"""

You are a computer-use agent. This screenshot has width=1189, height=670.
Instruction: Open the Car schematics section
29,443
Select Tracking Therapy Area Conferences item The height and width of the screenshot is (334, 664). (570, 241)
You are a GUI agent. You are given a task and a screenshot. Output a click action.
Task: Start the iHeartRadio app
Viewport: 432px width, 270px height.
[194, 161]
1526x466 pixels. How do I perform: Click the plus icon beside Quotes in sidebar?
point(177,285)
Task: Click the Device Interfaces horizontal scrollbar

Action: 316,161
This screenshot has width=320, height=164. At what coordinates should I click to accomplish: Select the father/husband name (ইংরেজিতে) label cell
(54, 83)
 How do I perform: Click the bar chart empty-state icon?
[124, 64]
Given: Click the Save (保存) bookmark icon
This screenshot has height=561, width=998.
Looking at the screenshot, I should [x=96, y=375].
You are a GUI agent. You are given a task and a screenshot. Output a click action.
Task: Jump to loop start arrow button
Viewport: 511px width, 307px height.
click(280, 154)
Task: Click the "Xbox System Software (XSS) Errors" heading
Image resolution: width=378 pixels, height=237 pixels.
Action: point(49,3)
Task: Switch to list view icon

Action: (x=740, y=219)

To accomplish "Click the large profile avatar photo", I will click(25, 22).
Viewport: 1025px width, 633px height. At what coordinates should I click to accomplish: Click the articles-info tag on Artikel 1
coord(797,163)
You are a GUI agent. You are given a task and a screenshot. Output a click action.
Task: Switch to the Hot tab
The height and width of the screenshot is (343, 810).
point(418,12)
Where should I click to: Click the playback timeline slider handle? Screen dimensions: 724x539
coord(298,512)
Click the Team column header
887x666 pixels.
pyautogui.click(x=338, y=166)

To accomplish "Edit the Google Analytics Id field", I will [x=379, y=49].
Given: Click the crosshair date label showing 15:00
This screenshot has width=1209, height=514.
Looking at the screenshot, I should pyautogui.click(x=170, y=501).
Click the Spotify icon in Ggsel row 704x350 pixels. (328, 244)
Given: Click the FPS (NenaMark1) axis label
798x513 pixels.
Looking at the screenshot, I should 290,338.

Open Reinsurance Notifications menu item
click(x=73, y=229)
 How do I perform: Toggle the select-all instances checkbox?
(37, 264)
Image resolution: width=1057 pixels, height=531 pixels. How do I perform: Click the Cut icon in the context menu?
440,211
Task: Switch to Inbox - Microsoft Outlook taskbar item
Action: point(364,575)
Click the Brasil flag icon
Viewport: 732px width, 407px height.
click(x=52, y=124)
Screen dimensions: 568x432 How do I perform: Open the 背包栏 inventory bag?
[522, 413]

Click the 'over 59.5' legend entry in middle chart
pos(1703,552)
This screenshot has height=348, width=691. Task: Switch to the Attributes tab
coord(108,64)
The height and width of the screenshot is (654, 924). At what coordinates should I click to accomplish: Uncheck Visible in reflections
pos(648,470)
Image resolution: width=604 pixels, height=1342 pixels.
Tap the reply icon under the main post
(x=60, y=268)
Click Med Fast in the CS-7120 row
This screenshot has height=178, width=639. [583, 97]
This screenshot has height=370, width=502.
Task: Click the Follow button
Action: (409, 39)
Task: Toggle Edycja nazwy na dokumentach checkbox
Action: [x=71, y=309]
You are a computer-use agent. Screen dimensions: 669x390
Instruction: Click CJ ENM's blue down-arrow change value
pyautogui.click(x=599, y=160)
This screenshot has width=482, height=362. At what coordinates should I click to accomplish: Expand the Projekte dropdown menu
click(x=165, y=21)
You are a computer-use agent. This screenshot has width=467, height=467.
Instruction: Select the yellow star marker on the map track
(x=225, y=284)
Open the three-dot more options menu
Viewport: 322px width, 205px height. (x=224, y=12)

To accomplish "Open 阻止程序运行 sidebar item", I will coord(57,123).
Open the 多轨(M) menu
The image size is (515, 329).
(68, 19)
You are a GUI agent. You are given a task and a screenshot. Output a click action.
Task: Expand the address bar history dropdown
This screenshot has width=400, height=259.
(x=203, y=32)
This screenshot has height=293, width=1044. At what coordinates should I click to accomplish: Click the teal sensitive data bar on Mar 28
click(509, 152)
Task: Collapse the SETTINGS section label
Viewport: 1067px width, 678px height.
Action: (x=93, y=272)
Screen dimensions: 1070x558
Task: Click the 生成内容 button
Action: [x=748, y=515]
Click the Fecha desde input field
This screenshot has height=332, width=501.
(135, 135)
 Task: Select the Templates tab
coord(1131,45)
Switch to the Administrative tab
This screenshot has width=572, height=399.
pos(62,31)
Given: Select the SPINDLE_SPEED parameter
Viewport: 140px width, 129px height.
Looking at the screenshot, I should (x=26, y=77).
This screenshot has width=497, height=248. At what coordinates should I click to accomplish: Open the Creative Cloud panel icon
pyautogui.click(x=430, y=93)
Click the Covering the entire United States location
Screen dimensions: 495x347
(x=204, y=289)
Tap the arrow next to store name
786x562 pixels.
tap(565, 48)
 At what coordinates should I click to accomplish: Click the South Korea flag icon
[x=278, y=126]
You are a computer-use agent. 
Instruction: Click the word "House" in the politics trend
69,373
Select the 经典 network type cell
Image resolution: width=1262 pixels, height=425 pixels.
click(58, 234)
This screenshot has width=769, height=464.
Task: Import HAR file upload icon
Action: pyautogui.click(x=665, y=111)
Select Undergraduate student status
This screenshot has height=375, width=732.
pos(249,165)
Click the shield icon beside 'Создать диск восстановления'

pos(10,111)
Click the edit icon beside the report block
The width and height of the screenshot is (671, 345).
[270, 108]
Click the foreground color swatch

"""

- [Goal of the exercise]: Retype the entries exactly, please. Leave no line out.

- [Output for this task]:
You are a computer-use agent. This screenshot has width=1189, height=670.
Instruction: Open the Car schematics section
29,443
Select Tracking Therapy Area Conferences item The height and width of the screenshot is (334, 664). (570, 241)
You are a GUI agent. You are given a task and a screenshot. Output a click action.
Task: Start the iHeartRadio app
Viewport: 432px width, 270px height.
[194, 161]
1526x466 pixels. How do I perform: Click the plus icon beside Quotes in sidebar?
point(177,285)
Task: Click the Device Interfaces horizontal scrollbar

Action: 316,161
This screenshot has width=320, height=164. At what coordinates should I click to accomplish: Select the father/husband name (ইংরেজিতে) label cell
(54, 83)
 How do I perform: Click the bar chart empty-state icon?
[124, 64]
Given: Click the Save (保存) bookmark icon
This screenshot has height=561, width=998.
Looking at the screenshot, I should [x=96, y=375].
You are a GUI agent. You are given a task and a screenshot. Output a click action.
Task: Jump to loop start arrow button
Viewport: 511px width, 307px height.
click(280, 154)
Task: Click the "Xbox System Software (XSS) Errors" heading
Image resolution: width=378 pixels, height=237 pixels.
Action: point(49,3)
Task: Switch to list view icon

Action: (x=740, y=219)

To accomplish "Click the large profile avatar photo", I will click(25, 22).
Viewport: 1025px width, 633px height. At what coordinates should I click to accomplish: Click the articles-info tag on Artikel 1
coord(797,163)
You are a GUI agent. You are given a task and a screenshot. Output a click action.
Task: Switch to the Hot tab
The height and width of the screenshot is (343, 810).
point(418,12)
Where should I click to: Click the playback timeline slider handle? Screen dimensions: 724x539
coord(298,512)
Click the Team column header
887x666 pixels.
pyautogui.click(x=338, y=166)

To accomplish "Edit the Google Analytics Id field", I will [x=379, y=49].
Given: Click the crosshair date label showing 15:00
This screenshot has width=1209, height=514.
Looking at the screenshot, I should pyautogui.click(x=170, y=501).
Click the Spotify icon in Ggsel row 704x350 pixels. (328, 244)
Given: Click the FPS (NenaMark1) axis label
798x513 pixels.
Looking at the screenshot, I should 290,338.

Open Reinsurance Notifications menu item
click(x=73, y=229)
 How do I perform: Toggle the select-all instances checkbox?
(37, 264)
Image resolution: width=1057 pixels, height=531 pixels. How do I perform: Click the Cut icon in the context menu?
440,211
Task: Switch to Inbox - Microsoft Outlook taskbar item
Action: point(364,575)
Click the Brasil flag icon
Viewport: 732px width, 407px height.
click(x=52, y=124)
Screen dimensions: 568x432 How do I perform: Open the 背包栏 inventory bag?
[522, 413]

Click the 'over 59.5' legend entry in middle chart
pos(1703,552)
This screenshot has height=348, width=691. Task: Switch to the Attributes tab
coord(108,64)
The height and width of the screenshot is (654, 924). At what coordinates should I click to accomplish: Uncheck Visible in reflections
pos(648,470)
Image resolution: width=604 pixels, height=1342 pixels.
Tap the reply icon under the main post
(x=60, y=268)
Click Med Fast in the CS-7120 row
This screenshot has height=178, width=639. [583, 97]
This screenshot has height=370, width=502.
Task: Click the Follow button
Action: (409, 39)
Task: Toggle Edycja nazwy na dokumentach checkbox
Action: [x=71, y=309]
You are a computer-use agent. Screen dimensions: 669x390
Instruction: Click CJ ENM's blue down-arrow change value
pyautogui.click(x=599, y=160)
This screenshot has width=482, height=362. At what coordinates should I click to accomplish: Expand the Projekte dropdown menu
click(x=165, y=21)
You are a computer-use agent. This screenshot has width=467, height=467.
Instruction: Select the yellow star marker on the map track
(x=225, y=284)
Open the three-dot more options menu
Viewport: 322px width, 205px height. (x=224, y=12)

To accomplish "Open 阻止程序运行 sidebar item", I will coord(57,123).
Open the 多轨(M) menu
The image size is (515, 329).
(68, 19)
You are a GUI agent. You are given a task and a screenshot. Output a click action.
Task: Expand the address bar history dropdown
This screenshot has width=400, height=259.
(x=203, y=32)
This screenshot has height=293, width=1044. At what coordinates should I click to accomplish: Click the teal sensitive data bar on Mar 28
click(509, 152)
Task: Collapse the SETTINGS section label
Viewport: 1067px width, 678px height.
Action: (x=93, y=272)
Screen dimensions: 1070x558
Task: Click the 生成内容 button
Action: [x=748, y=515]
Click the Fecha desde input field
This screenshot has height=332, width=501.
(135, 135)
 Task: Select the Templates tab
coord(1131,45)
Switch to the Administrative tab
This screenshot has width=572, height=399.
pos(62,31)
Given: Select the SPINDLE_SPEED parameter
Viewport: 140px width, 129px height.
Looking at the screenshot, I should (x=26, y=77).
This screenshot has width=497, height=248. At what coordinates should I click to accomplish: Open the Creative Cloud panel icon
pyautogui.click(x=430, y=93)
Click the Covering the entire United States location
Screen dimensions: 495x347
(x=204, y=289)
Tap the arrow next to store name
786x562 pixels.
tap(565, 48)
 At what coordinates should I click to accomplish: Click the South Korea flag icon
[x=278, y=126]
You are a computer-use agent. 
Instruction: Click the word "House" in the politics trend
69,373
Select the 经典 network type cell
Image resolution: width=1262 pixels, height=425 pixels.
click(58, 234)
This screenshot has width=769, height=464.
Task: Import HAR file upload icon
Action: pyautogui.click(x=665, y=111)
Select Undergraduate student status
This screenshot has height=375, width=732.
pos(249,165)
Click the shield icon beside 'Создать диск восстановления'

pos(10,111)
Click the edit icon beside the report block
The width and height of the screenshot is (671, 345).
[270, 108]
Click the foreground color swatch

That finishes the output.